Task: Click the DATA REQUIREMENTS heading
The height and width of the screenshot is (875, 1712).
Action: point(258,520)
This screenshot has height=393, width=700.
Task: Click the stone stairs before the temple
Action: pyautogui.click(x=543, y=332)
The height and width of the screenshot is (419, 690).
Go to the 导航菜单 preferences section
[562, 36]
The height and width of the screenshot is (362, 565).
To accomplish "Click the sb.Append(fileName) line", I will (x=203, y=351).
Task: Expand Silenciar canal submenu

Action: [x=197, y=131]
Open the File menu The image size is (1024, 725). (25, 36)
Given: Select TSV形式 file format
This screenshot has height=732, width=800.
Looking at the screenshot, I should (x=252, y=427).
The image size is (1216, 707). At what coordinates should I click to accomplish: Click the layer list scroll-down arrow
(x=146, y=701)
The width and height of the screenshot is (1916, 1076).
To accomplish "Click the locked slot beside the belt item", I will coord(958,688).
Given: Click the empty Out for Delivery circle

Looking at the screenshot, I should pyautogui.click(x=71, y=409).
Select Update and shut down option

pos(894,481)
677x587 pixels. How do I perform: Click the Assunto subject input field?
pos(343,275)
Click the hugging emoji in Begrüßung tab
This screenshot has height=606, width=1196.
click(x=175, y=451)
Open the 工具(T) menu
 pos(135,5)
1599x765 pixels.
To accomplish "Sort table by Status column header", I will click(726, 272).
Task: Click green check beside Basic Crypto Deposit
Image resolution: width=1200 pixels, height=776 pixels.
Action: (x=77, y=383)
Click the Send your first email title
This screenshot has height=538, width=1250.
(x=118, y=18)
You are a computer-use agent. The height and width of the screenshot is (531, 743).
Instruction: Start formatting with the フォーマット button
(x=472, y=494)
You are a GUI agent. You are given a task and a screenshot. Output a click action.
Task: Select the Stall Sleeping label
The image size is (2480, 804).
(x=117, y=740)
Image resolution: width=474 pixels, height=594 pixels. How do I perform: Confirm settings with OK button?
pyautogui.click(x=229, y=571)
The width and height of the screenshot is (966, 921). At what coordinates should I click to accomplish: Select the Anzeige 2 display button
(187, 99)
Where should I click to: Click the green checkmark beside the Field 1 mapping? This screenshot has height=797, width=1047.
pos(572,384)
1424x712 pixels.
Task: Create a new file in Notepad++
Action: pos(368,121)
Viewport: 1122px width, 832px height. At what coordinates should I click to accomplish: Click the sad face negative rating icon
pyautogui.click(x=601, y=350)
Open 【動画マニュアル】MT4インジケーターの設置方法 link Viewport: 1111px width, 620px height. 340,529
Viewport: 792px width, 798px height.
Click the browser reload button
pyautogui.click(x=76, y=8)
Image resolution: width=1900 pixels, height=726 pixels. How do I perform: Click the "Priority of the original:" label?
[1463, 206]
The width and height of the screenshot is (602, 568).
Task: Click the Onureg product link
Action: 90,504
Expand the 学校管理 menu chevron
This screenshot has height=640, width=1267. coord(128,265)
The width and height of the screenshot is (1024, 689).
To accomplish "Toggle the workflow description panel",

#####

Your assignment — Taking care to miss no line, set down the whole listing above exactly.

Solution to the exercise —
Task: Click the DATA REQUIREMENTS heading
The height and width of the screenshot is (875, 1712).
Action: point(258,520)
This screenshot has height=393, width=700.
Task: Click the stone stairs before the temple
Action: pyautogui.click(x=543, y=332)
The height and width of the screenshot is (419, 690).
Go to the 导航菜单 preferences section
[562, 36]
The height and width of the screenshot is (362, 565).
To accomplish "Click the sb.Append(fileName) line", I will (x=203, y=351).
Task: Expand Silenciar canal submenu

Action: [x=197, y=131]
Open the File menu The image size is (1024, 725). (25, 36)
Given: Select TSV形式 file format
This screenshot has height=732, width=800.
Looking at the screenshot, I should (x=252, y=427).
The image size is (1216, 707). At what coordinates should I click to accomplish: Click the layer list scroll-down arrow
(x=146, y=701)
The width and height of the screenshot is (1916, 1076).
To accomplish "Click the locked slot beside the belt item", I will coord(958,688).
Given: Click the empty Out for Delivery circle

Looking at the screenshot, I should pyautogui.click(x=71, y=409).
Select Update and shut down option

pos(894,481)
677x587 pixels. How do I perform: Click the Assunto subject input field?
pos(343,275)
Click the hugging emoji in Begrüßung tab
This screenshot has height=606, width=1196.
click(x=175, y=451)
Open the 工具(T) menu
 pos(135,5)
1599x765 pixels.
To accomplish "Sort table by Status column header", I will click(726, 272).
Task: Click green check beside Basic Crypto Deposit
Image resolution: width=1200 pixels, height=776 pixels.
Action: (x=77, y=383)
Click the Send your first email title
This screenshot has height=538, width=1250.
(x=118, y=18)
You are a computer-use agent. The height and width of the screenshot is (531, 743).
Instruction: Start formatting with the フォーマット button
(x=472, y=494)
You are a GUI agent. You are given a task and a screenshot. Output a click action.
Task: Select the Stall Sleeping label
The image size is (2480, 804).
(x=117, y=740)
Image resolution: width=474 pixels, height=594 pixels. How do I perform: Confirm settings with OK button?
pyautogui.click(x=229, y=571)
The width and height of the screenshot is (966, 921). At what coordinates should I click to accomplish: Select the Anzeige 2 display button
(187, 99)
Where should I click to: Click the green checkmark beside the Field 1 mapping? This screenshot has height=797, width=1047.
pos(572,384)
1424x712 pixels.
Task: Create a new file in Notepad++
Action: pos(368,121)
Viewport: 1122px width, 832px height. At what coordinates should I click to accomplish: Click the sad face negative rating icon
pyautogui.click(x=601, y=350)
Open 【動画マニュアル】MT4インジケーターの設置方法 link Viewport: 1111px width, 620px height. 340,529
Viewport: 792px width, 798px height.
Click the browser reload button
pyautogui.click(x=76, y=8)
Image resolution: width=1900 pixels, height=726 pixels. How do I perform: Click the "Priority of the original:" label?
[1463, 206]
The width and height of the screenshot is (602, 568).
Task: Click the Onureg product link
Action: 90,504
Expand the 学校管理 menu chevron
This screenshot has height=640, width=1267. coord(128,265)
The width and height of the screenshot is (1024, 689).
To accomplish "Toggle the workflow description panel",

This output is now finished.